Pegan Diet – The Most Hottest And Powerful Diet
The nation is all about the Pegan Diet this year. This diet, which combines paleo and vegan diets, has doctors and average Joe’s alike coming together to sing its praises. This diet, like all diets, may not work for everyone. That’s why it is so important to get all of the facts before making a decision.
Paleo Vs. Vegan: What Are They?
Before embarking on this diet, it is obviously important to know what exactly it means to be a vegan and what it means to have a paleo diet. Vegans eliminate meat, seafood, dairy, poultry, and eggs from their diet, but they keep fruits, vegetables, legumes, and whole grains. The paleo lifestyle focuses on fresh and organic foods – fresh grass-fed meat, fish, seafood, free-ranging eggs, nuts, fruits, vegetables (except for corn and potatoes), and natural oils. Unlike vegans, they do not eat legumes.

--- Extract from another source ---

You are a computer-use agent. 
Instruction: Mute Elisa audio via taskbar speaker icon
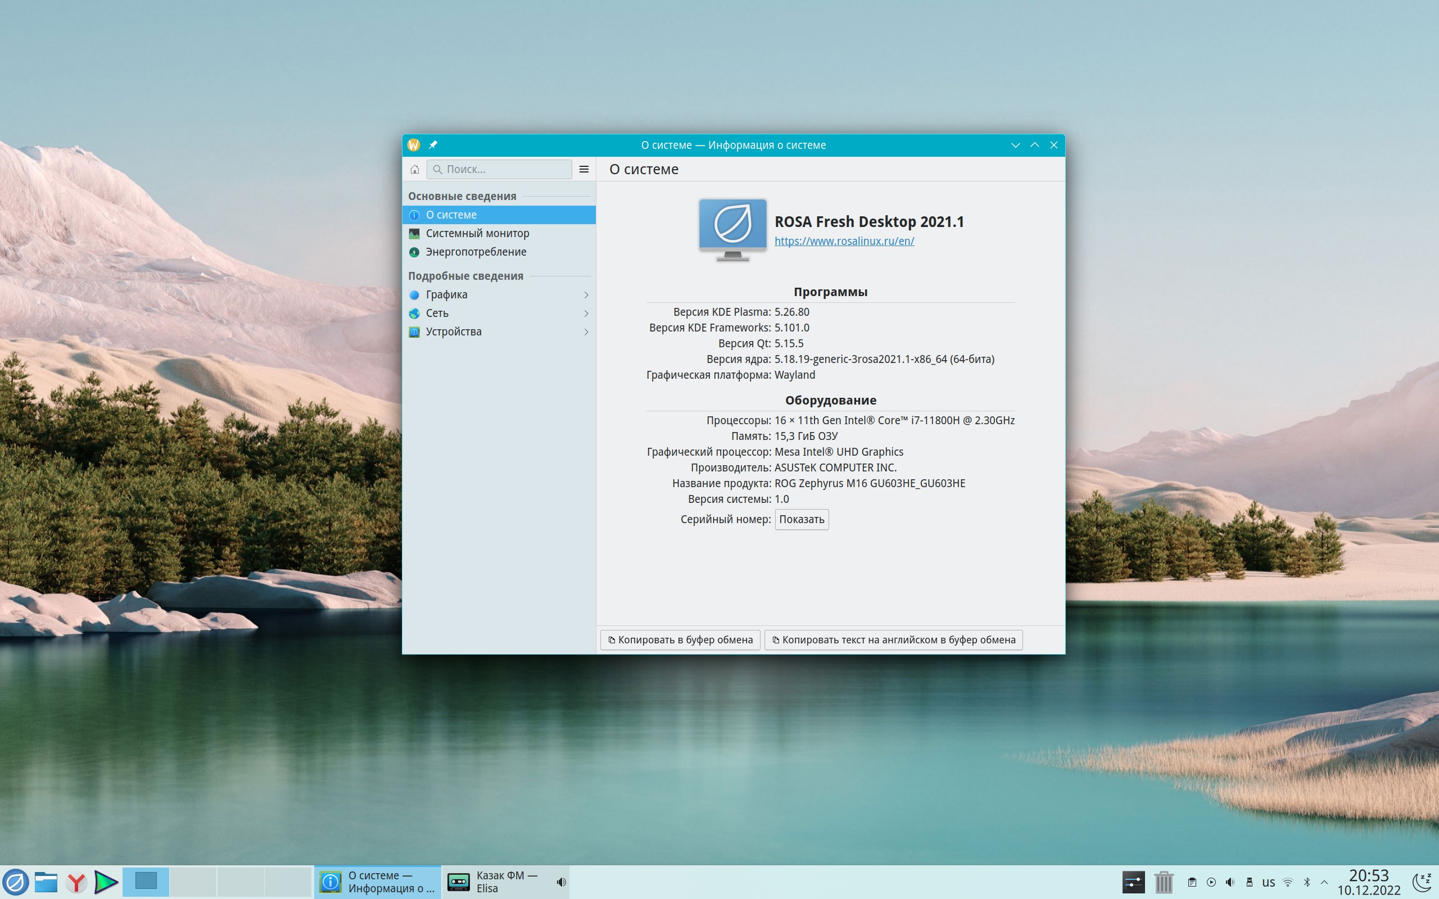click(x=561, y=882)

Ever since these two diets came to fruition, people were forced to pick sides and chose which diet was the best and most healthy. As a result, dozens of books, websites, articles, and research have popped up to help people make their decision.
And guess what – people are still confused! To the average person, both diets may be a healthier option and may be great for us; but all of the limitations and the constant need to read labels and ask questions stresses some out – this is why some people still haven’t taken the plunge and picked a side.

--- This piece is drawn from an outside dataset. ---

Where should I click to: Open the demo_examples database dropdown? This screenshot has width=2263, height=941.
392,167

What’s So Great About The Pegan Diet?
The thing people love about the pegan diet is that they don’t have to pick sides! Going pegan means that you get the best of both worlds and more food options! This helps to combat nutritional problems that the two namesakes used to have on their own.
Where vegans used to worry about getting adequate protein and paleos were concerned about insulin sensitivity, the pegan diet makes up for it by incorporating solutions to both problems.For this diet you only should follow these 10 principles:
1. Focus on foods with a low glycemic load.

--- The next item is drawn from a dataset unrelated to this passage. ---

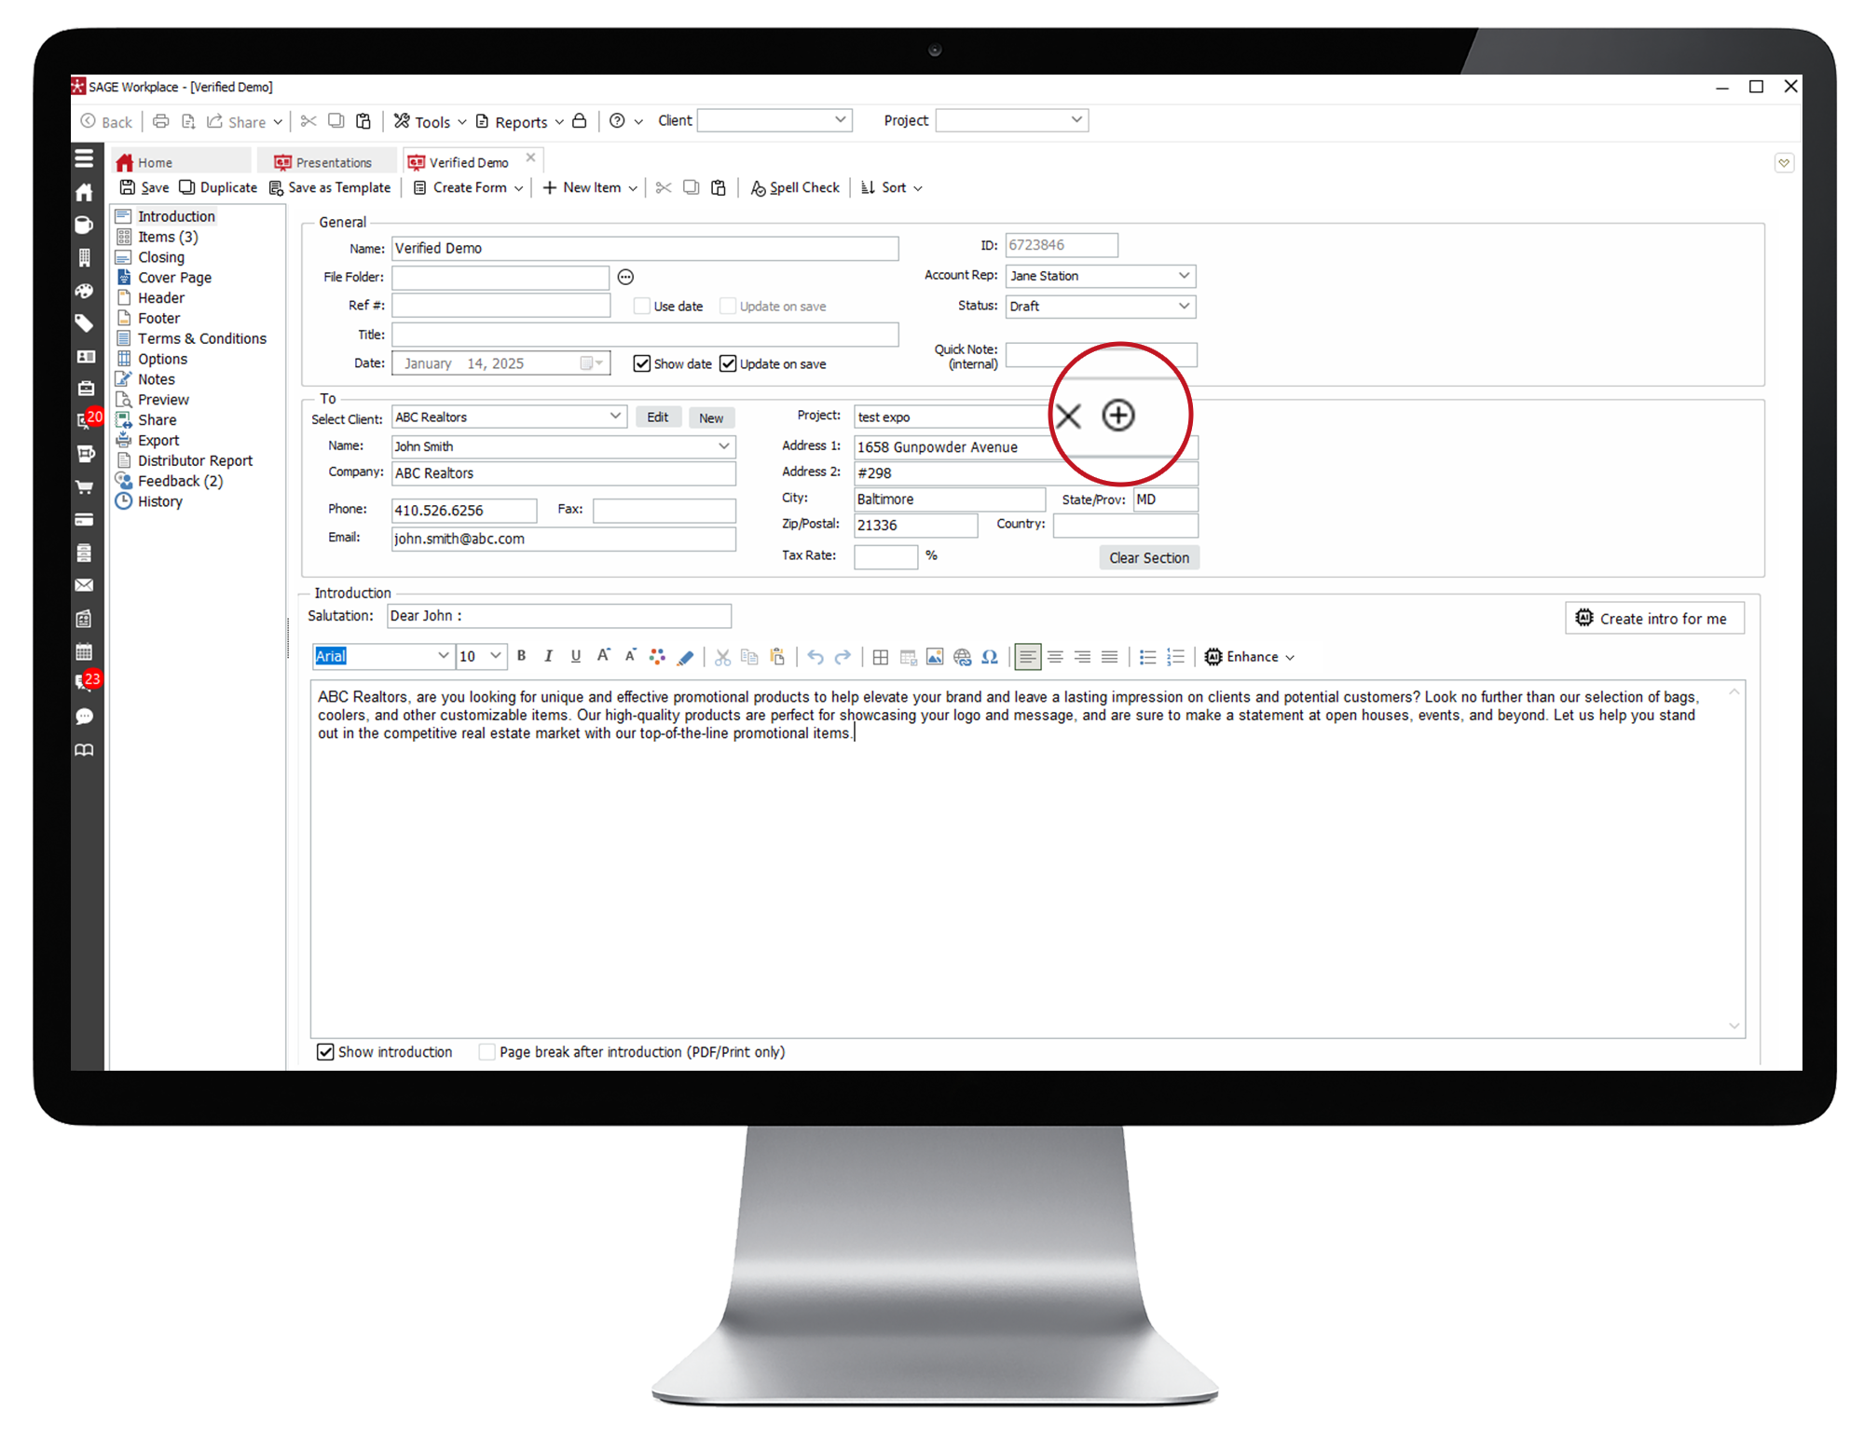This screenshot has height=1436, width=1864.
Task: Click the highlight color marker icon
Action: point(686,657)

“They key to weight loss, diabetes, and cardiovascular health is eating a low-glycemic, high-phytonutrient diet,” explains Hyman.
In other words, choose foods that are low in sugar, avoid refined carbs of all kinds, and stick to organic options like fruits, nuts, legumes, and even teas.
2. Fill your plate with veggies.
50 to 75 percent of your diet—and your plate—should be vegetables, Hyman says. And the deeper the color, the better—this signifies a high phytonutrient (aka organic) content that can protect against disease.
3. Eat the right fats.
Stay away from most vegetable oils such as canola, sunflower, corn, and especially soybean oil—it’s highly processed and high in inflammatory omega 6 fats. Focus instead on omega 3 fats, found in olive oil, nuts, coconut, avocados, and in small amounts, even saturated fat from grass fed or sustainably raised animals.
4. Treat meat as a side dish.
Paleo diets give meat the starring role, while vegans avoid it entirely. So what’s a Pegan to do?
“A good rule of thumb is to fill about 25 percent of your plate with a protein-rich food—about the size of your palm,” says Hyman. Veggies should still be the majority, and any remaining plate-space should be given to healthy starches such as winter squash, sweet potato, or black rice.
5. Choose sustainably raised or grass-fed sources.
Grass-fed beef has more cholesterol-neutral stearic acid and contains protective omega-3 fats and vitamins A and D that raises glutathione and other antioxidants. And if you’re going for fish, choose omega-3-fat rich fish such as sardines or wild salmon, which have lower mercury levels.
6. Avoid dairy
Here’s where both diets have it right. “While some people can tolerate it, recent research has shown that it can contribute to ailments such as obesity, diabetes, heart disease, and may increase (not decrease) the risk of osteoporosis. Try organic goat or sheep products, and only as a treat.
7. Say no to gluten, and cut down on other whole grains.
You should eat them sparingly. They still raise blood sugar and can trigger autoimmunity.
8. Limit legumes.
Although beans are a good source of fiber, protein and minerals, you should consume 1 cup per day. They can cause digestive problems, and increase blood sugar in diabetics or pre-diabetics—especially big starchy beans.
9. Have sugar only on (very) special occasions.
Maple syrup, honey, and coconut sugar are okay in small amounts, but skip artificial sweeteners and any added sugars.
10. Banish Franken-foods
Choose foods that are low in pesticides, antibiotics, hormones, and GMOs.
This diet, as stated by doctors, can help lower cholesterol, lower the risk of diabetes, and control blood glucose levels, just to name a few. There is no promise that this diet alone will aid your weight loss goals, but the diet mixed with a regular workout plan should do the trick! So there it is, a nice little round-up of the pegan diet! Think you’ll be tempted to try it out any time soon?